- **REQUIREMENT**: Produce the lines from the one containing "Viewport: 1328px width, 434px" through the end of the material exactly as they appear, both ends included, and leave the pictures out.

- **THE DATA**:
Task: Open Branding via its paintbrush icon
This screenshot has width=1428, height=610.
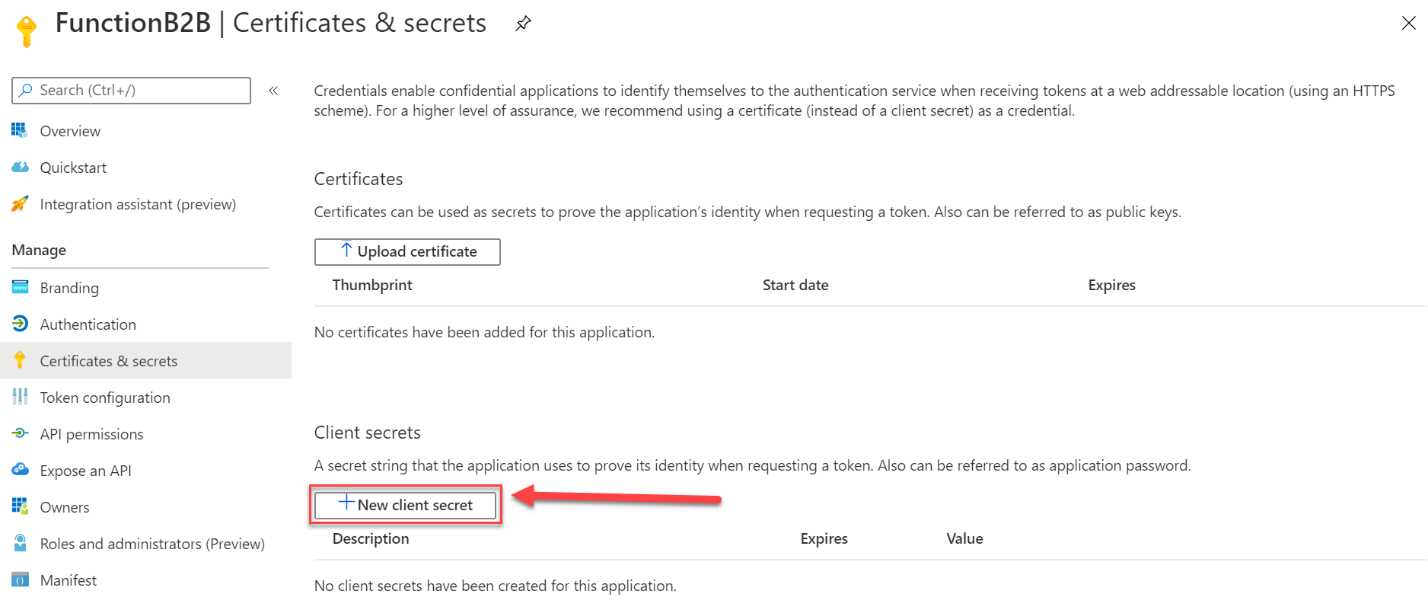Action: point(20,287)
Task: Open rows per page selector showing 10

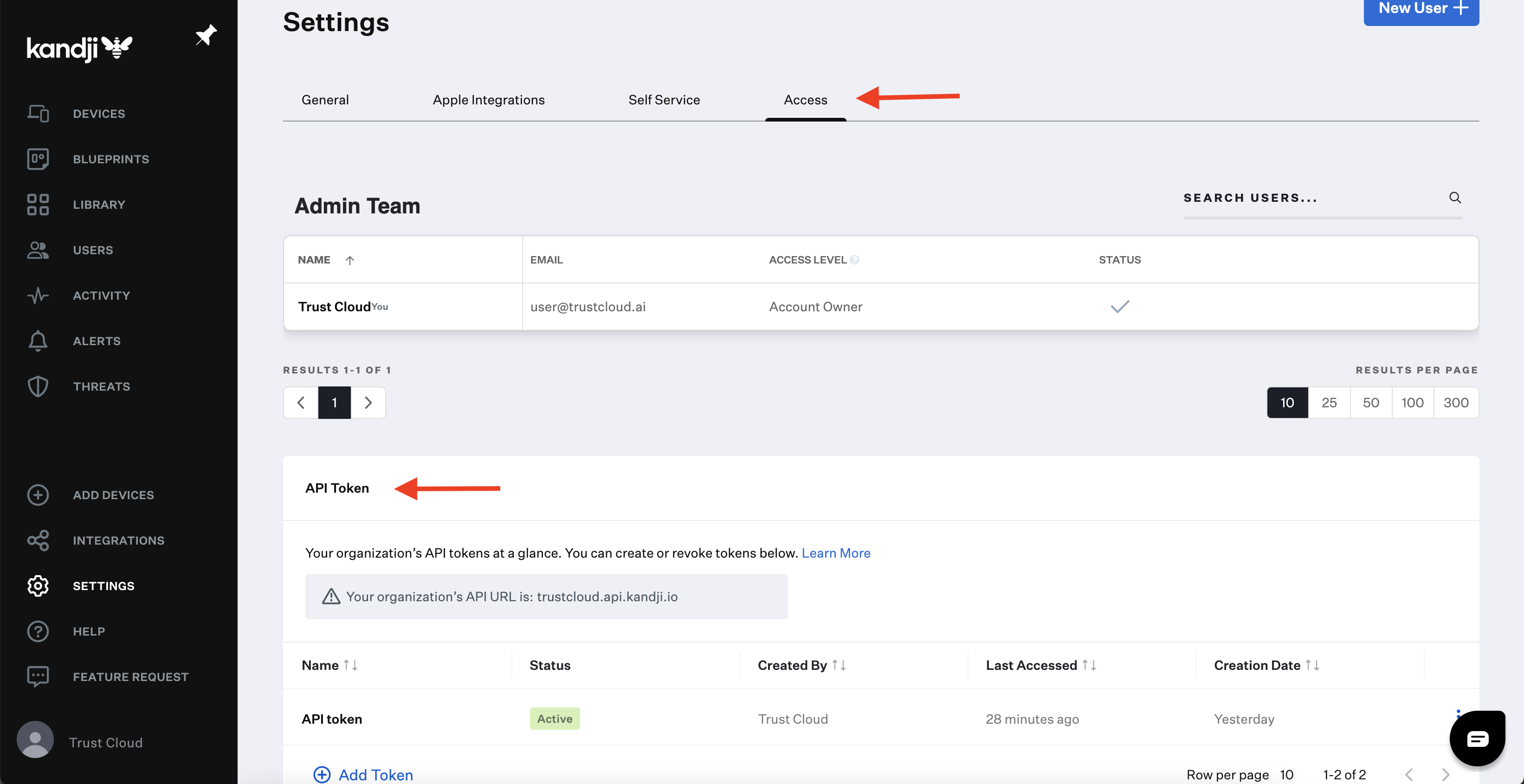Action: pyautogui.click(x=1286, y=774)
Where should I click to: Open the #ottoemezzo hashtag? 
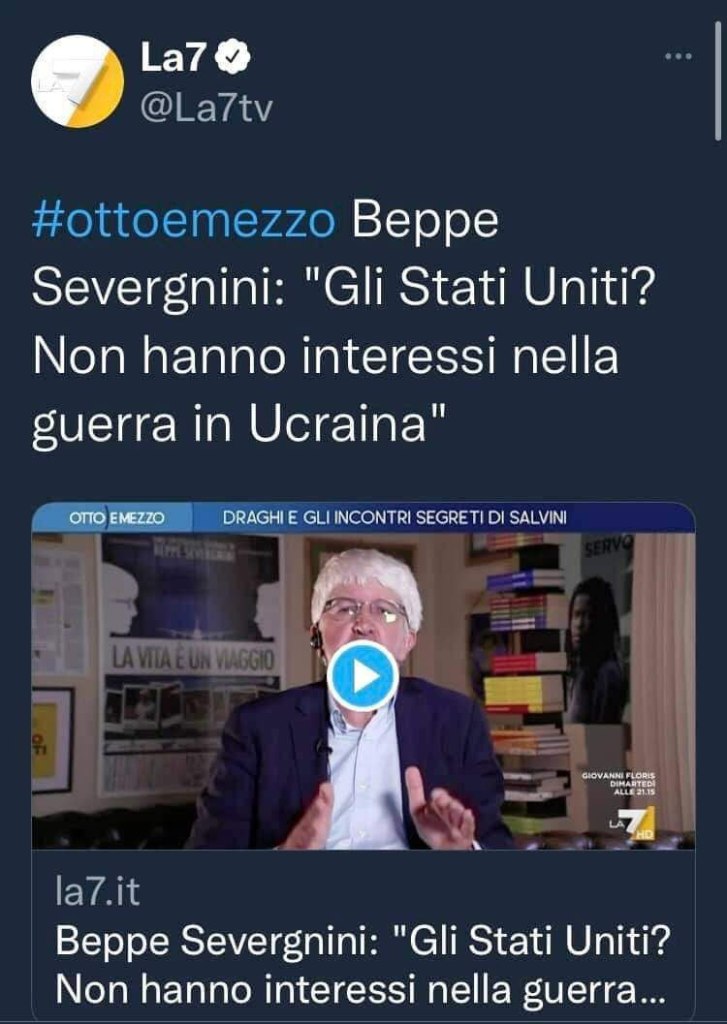[x=184, y=221]
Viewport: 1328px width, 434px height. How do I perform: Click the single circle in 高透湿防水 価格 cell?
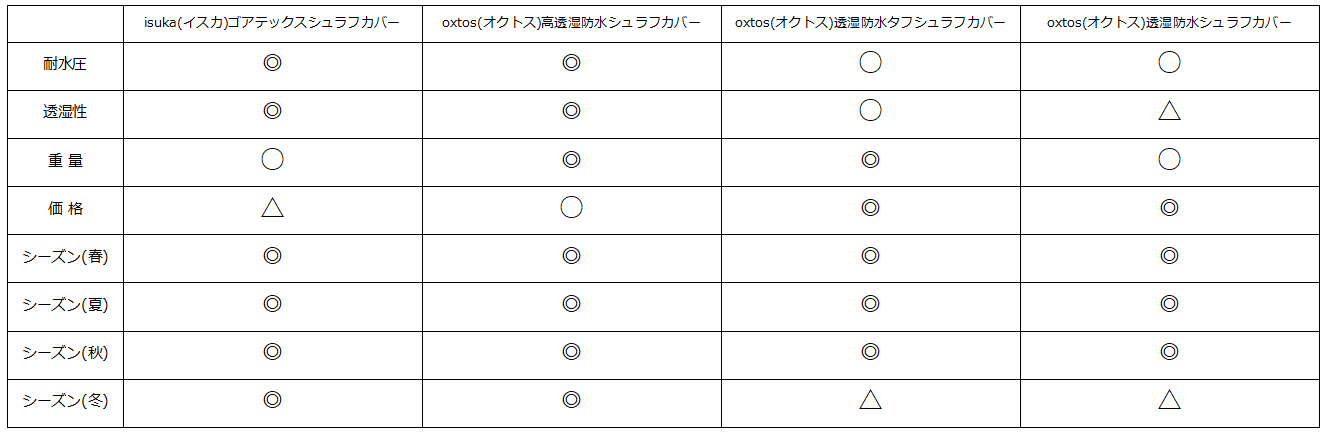(571, 207)
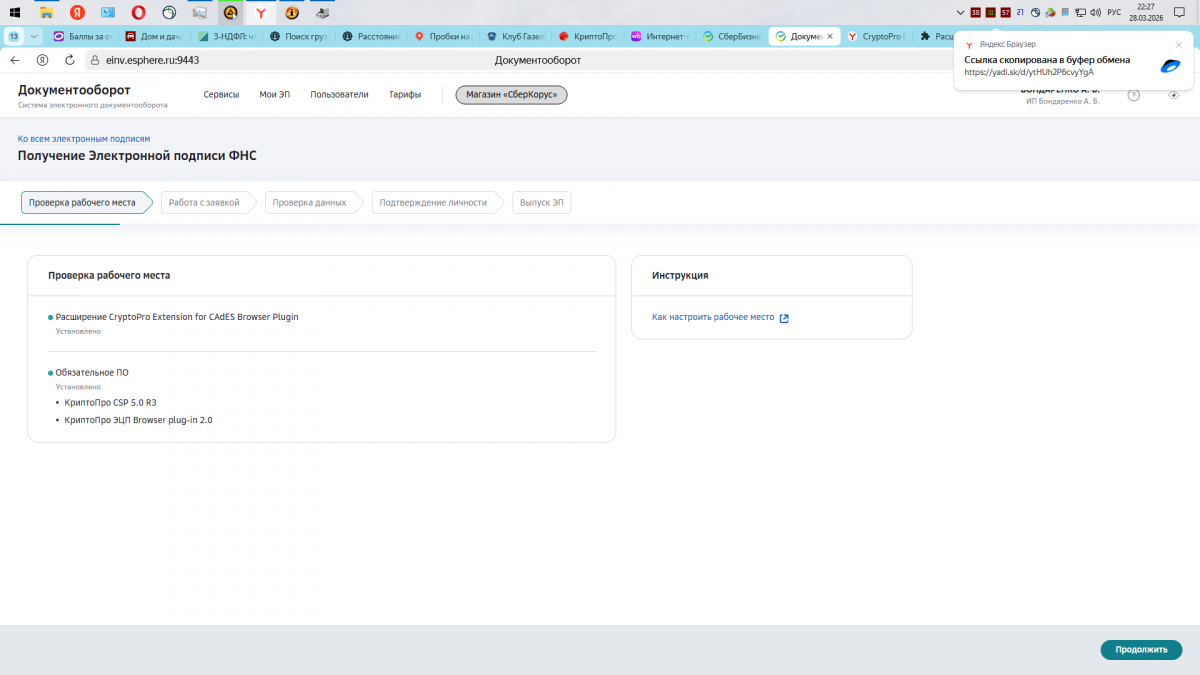Open the tab counter showing 13
This screenshot has width=1200, height=675.
click(14, 36)
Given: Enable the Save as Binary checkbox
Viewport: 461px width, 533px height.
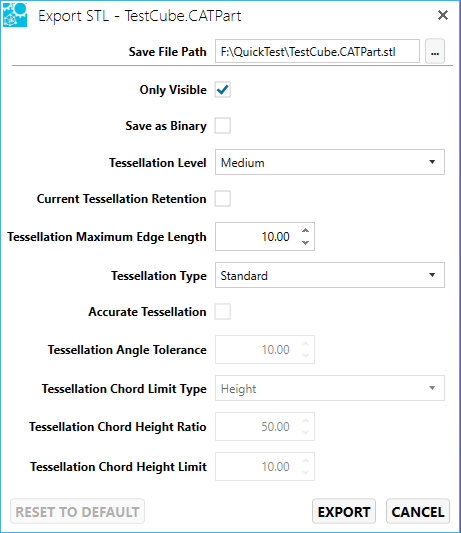Looking at the screenshot, I should point(223,126).
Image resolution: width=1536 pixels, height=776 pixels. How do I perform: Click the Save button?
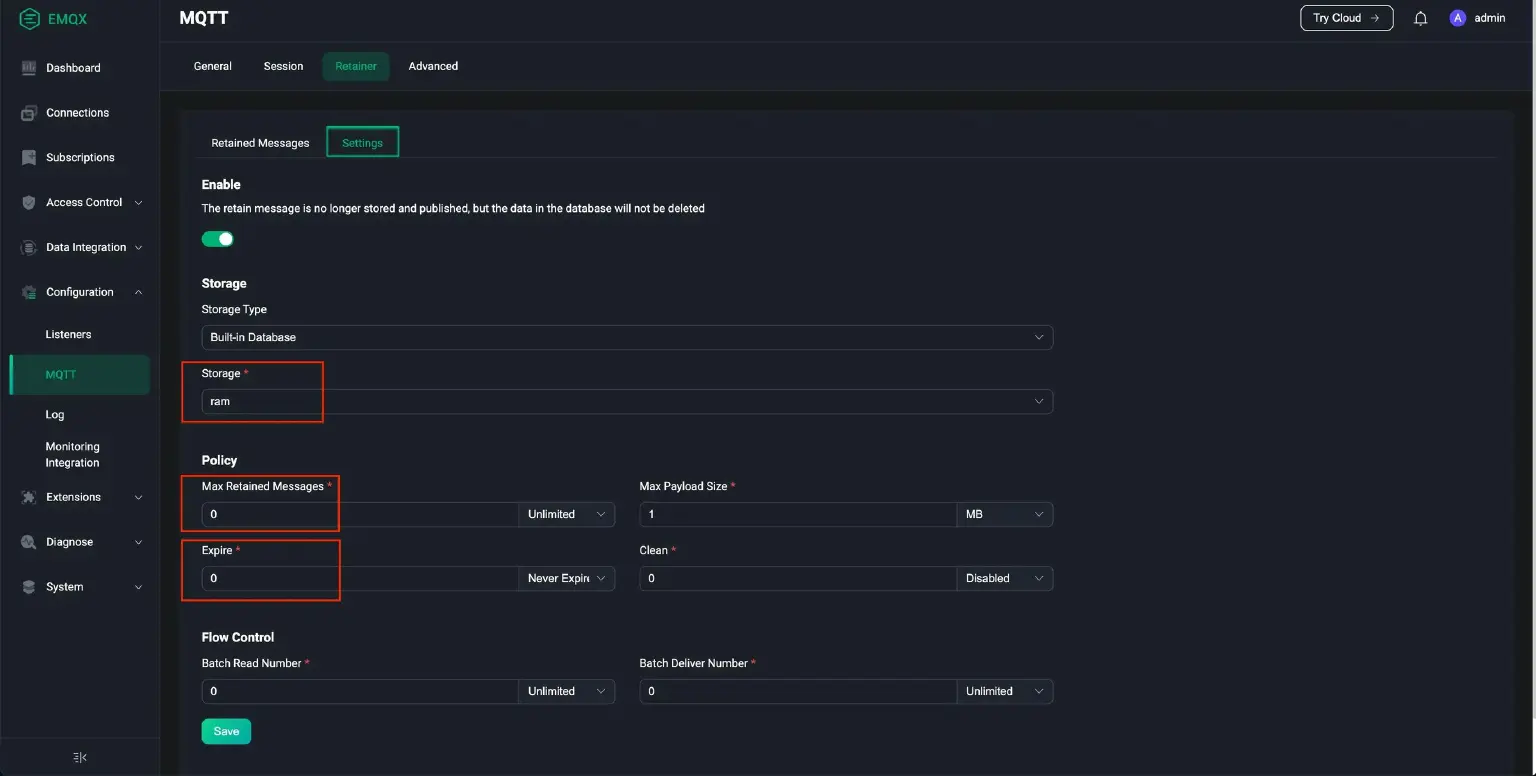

- **COMPLETED EXERCISE**:
Viewport: 1328px width, 434px height. How do I perform: Click the single circle in 高透湿防水 価格 cell?
(571, 207)
Open the tab counter showing 13
This screenshot has width=1200, height=675.
click(14, 36)
Given: Enable the Save as Binary checkbox
Viewport: 461px width, 533px height.
Looking at the screenshot, I should point(223,126).
Image resolution: width=1536 pixels, height=776 pixels. How do I perform: Click the Save button?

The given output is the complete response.